Ingin rasanya menangis meratapi nasibku ini, tapi aku takut menambah keras langit menangis. Ingin rasanya kembali membuka baju ini dan menggantinya kembali dengan piyama, tapi aku tak mau bodoh. Sisiran rambutku kehilangan arahnya, garis-garisnya sudah hilang, rambutku kembali sama seperti sewaktu bangun tidur tadi pagi, karena entah berapa kali aku menggaruk kepala tak karuan. Apakah aku harus mengalah pada alam menerimaku dengan apa adanya, dengan segala kebodohanku. Lama sekali aku termenung menatap langit yang tetap menangis, menatap butiran-butiran air hujan yang berlari-lari kegirangan, menatap si cantik yang murung, menatap kaca yang hilang kilaunya, menatap jas hujan yang tergeletak di meja, menatap kopi susu yang berubah jadi es batu, dan menatap kedalam kebodohanku.

Aku tak tahan lagi dengan ini semua, tak tahan lagi dengan hujan, tak tahan lagi dengan rengekan si manis, tak tahan dengan teriakan-teriakan diriku sendiri, teriakan kebodohan, teriakan kecerdasan.
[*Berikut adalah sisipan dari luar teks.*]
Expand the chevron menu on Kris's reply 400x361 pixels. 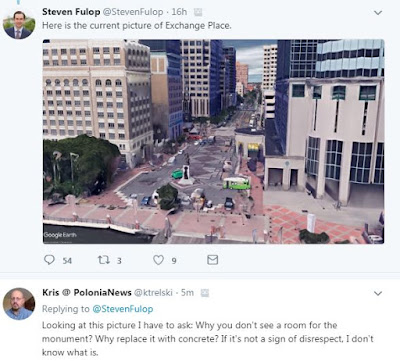(x=378, y=293)
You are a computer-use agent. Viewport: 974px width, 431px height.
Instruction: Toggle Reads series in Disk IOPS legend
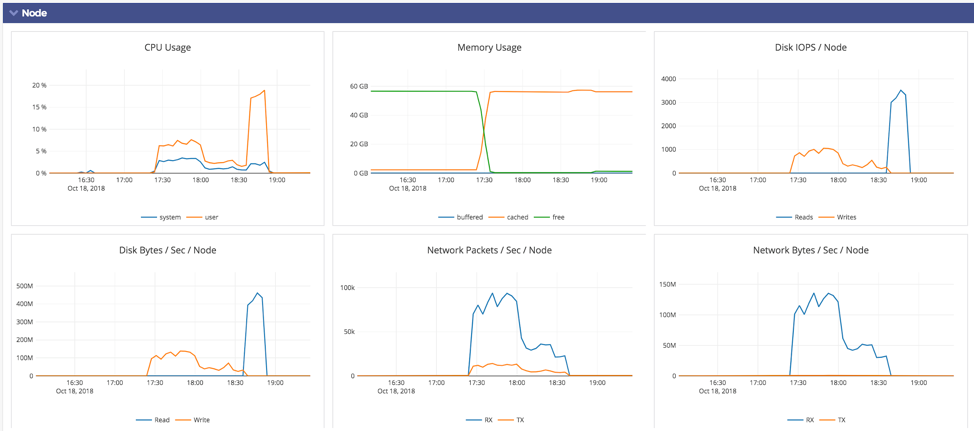pyautogui.click(x=800, y=217)
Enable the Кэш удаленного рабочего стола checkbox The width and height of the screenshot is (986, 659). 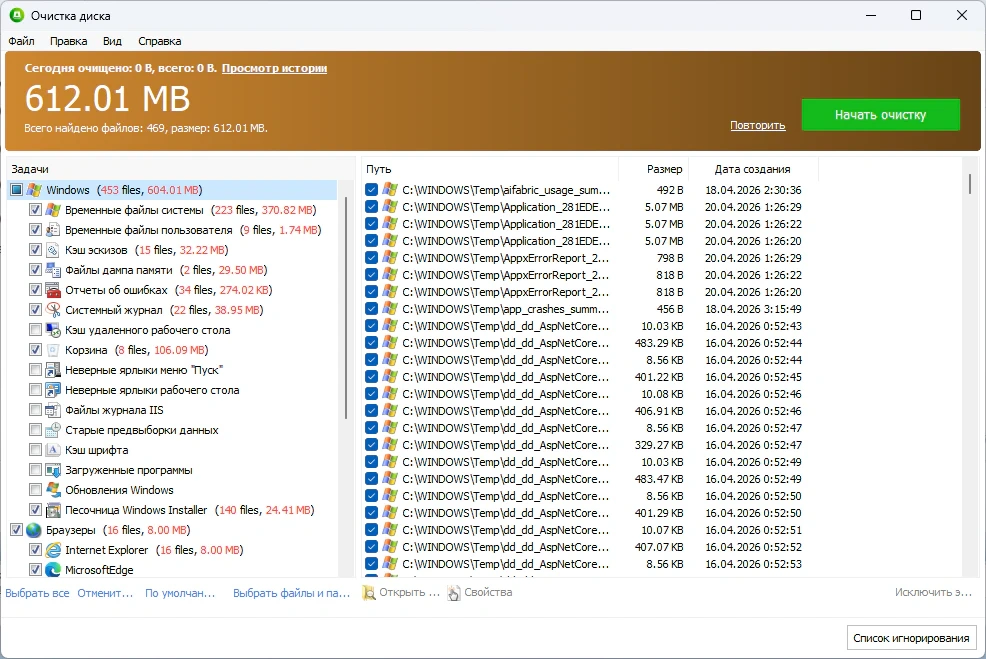(36, 330)
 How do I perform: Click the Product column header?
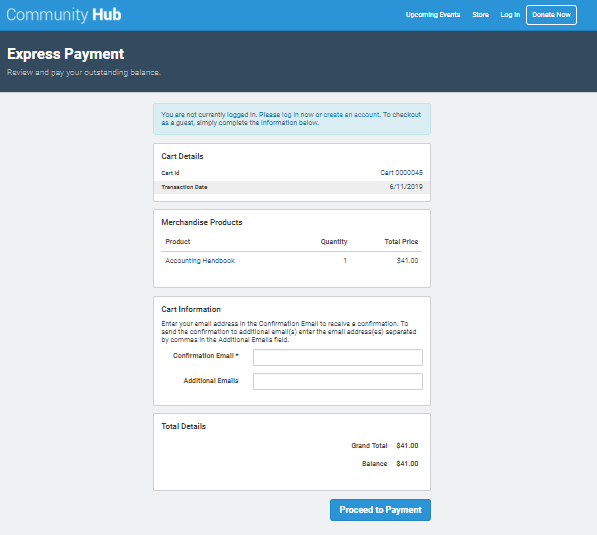tap(178, 242)
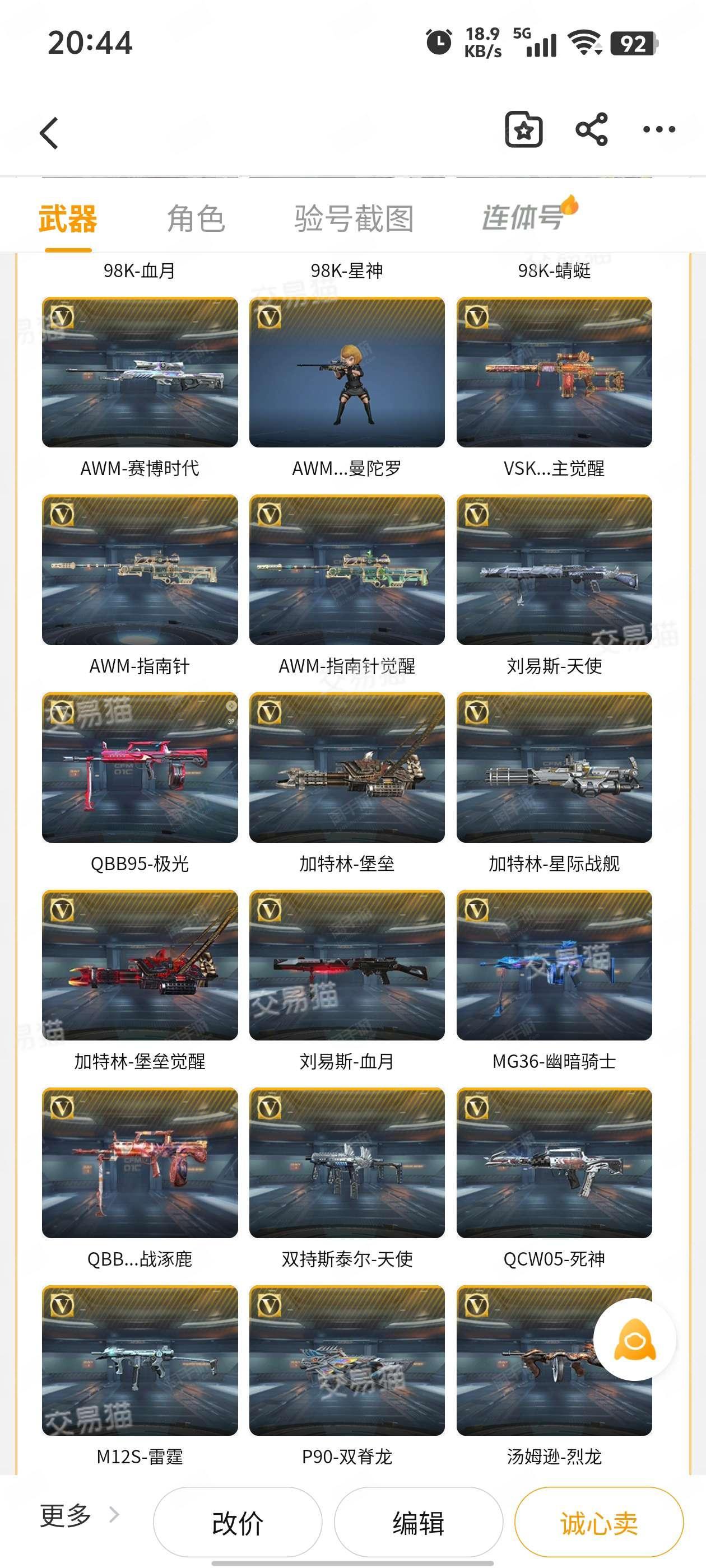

Akhirnya aku berlari tak terkendali rencana, berlari menerobos tusukan-tusukan busur panah yang menghujam lalu menghilang setelah menyentuh sekujur tubuh, mengacuhkan teriakan langit yang mengaum mengerikan menakutiku, menyingkap setiap ilalang tajam yang menghadang. Aku terus menerjang-meradang semua musuh-musuh kebodohan, hingga mereka tertusuk tikamanku, darah mereka melumuri tubuhku, tetesannya menambah semangat tempurku hingga aku terhenti di pojok bangku paling belakang mobil angkutan yang akan mengantarkanku ke gerbang kecerdasan suatu saat nanti.

Ini nyata kawan, kebodohan harus dilawan. Kecerdasan adalah lawan dari kebodohan. Sedangkan kebodohan tidak akan pernah dapat terkalahkan oleh kecerdasan, tapi hanya akan mengurangi kebodohan. Karena manusia adalah makhluk cerdas yang bodoh atau makhluk bodoh yang cerdas. Manusia, kecerdasannya tidak akan melebihi kecerdasan Penciptanya, rencananya tidak akan dapat merubah rencana Penciptanya. Kawan, apakah kita masih bodoh atau sudah cerdas?

Komentar
  1. banny berkata:

    terus berkarya boss

  2. Danik berkata:

    Bgus bget, calon pnulis masa depan

  3. Efi berkata:

    Terus berkarya! Aq tunggu yang berikutnya.